Saved data entries
========

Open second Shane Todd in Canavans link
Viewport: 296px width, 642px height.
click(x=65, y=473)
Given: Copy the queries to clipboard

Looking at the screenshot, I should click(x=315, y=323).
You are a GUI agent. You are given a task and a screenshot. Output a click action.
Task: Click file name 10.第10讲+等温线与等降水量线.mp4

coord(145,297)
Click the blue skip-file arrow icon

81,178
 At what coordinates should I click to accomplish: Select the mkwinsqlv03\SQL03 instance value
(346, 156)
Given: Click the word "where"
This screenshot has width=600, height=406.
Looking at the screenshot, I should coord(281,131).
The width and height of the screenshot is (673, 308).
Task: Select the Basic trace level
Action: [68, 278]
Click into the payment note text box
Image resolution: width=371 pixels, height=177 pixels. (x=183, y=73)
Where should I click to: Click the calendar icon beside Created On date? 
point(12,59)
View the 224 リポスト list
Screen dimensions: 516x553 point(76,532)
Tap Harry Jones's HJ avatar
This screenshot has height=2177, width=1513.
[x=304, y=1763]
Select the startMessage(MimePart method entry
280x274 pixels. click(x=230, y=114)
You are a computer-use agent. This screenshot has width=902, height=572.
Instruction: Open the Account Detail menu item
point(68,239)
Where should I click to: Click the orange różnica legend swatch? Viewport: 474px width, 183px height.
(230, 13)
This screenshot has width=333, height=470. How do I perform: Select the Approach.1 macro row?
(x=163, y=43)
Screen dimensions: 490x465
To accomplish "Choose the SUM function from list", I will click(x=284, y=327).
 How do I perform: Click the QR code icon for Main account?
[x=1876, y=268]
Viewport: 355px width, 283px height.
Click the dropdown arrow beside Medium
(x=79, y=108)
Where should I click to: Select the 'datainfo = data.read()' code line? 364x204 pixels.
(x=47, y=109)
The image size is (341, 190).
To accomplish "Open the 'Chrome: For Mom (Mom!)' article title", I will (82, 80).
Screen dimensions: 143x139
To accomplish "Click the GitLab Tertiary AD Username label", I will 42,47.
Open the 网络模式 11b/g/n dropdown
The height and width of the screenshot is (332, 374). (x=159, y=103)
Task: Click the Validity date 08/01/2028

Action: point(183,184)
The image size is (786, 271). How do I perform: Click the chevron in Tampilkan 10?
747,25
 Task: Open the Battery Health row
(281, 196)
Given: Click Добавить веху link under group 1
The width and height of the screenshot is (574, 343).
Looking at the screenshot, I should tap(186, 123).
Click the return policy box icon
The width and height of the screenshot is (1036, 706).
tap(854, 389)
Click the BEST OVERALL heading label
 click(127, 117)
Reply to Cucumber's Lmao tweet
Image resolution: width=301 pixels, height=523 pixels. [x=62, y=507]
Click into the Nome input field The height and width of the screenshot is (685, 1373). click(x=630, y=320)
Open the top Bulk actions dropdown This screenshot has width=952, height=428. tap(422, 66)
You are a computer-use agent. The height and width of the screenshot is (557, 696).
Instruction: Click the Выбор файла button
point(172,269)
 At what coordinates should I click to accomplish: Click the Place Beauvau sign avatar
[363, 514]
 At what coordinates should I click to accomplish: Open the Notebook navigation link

========

● EXERCISE DETAILS
Which lines in the data above hold the word "agent"? Return each of them.

● TASK RESULT
You are a GUI agent. You are given a task and a screenshot. Output a click action.
You are a computer-use agent. This screenshot has width=902, height=572.
You are a computer-use agent. The height and width of the screenshot is (557, 696).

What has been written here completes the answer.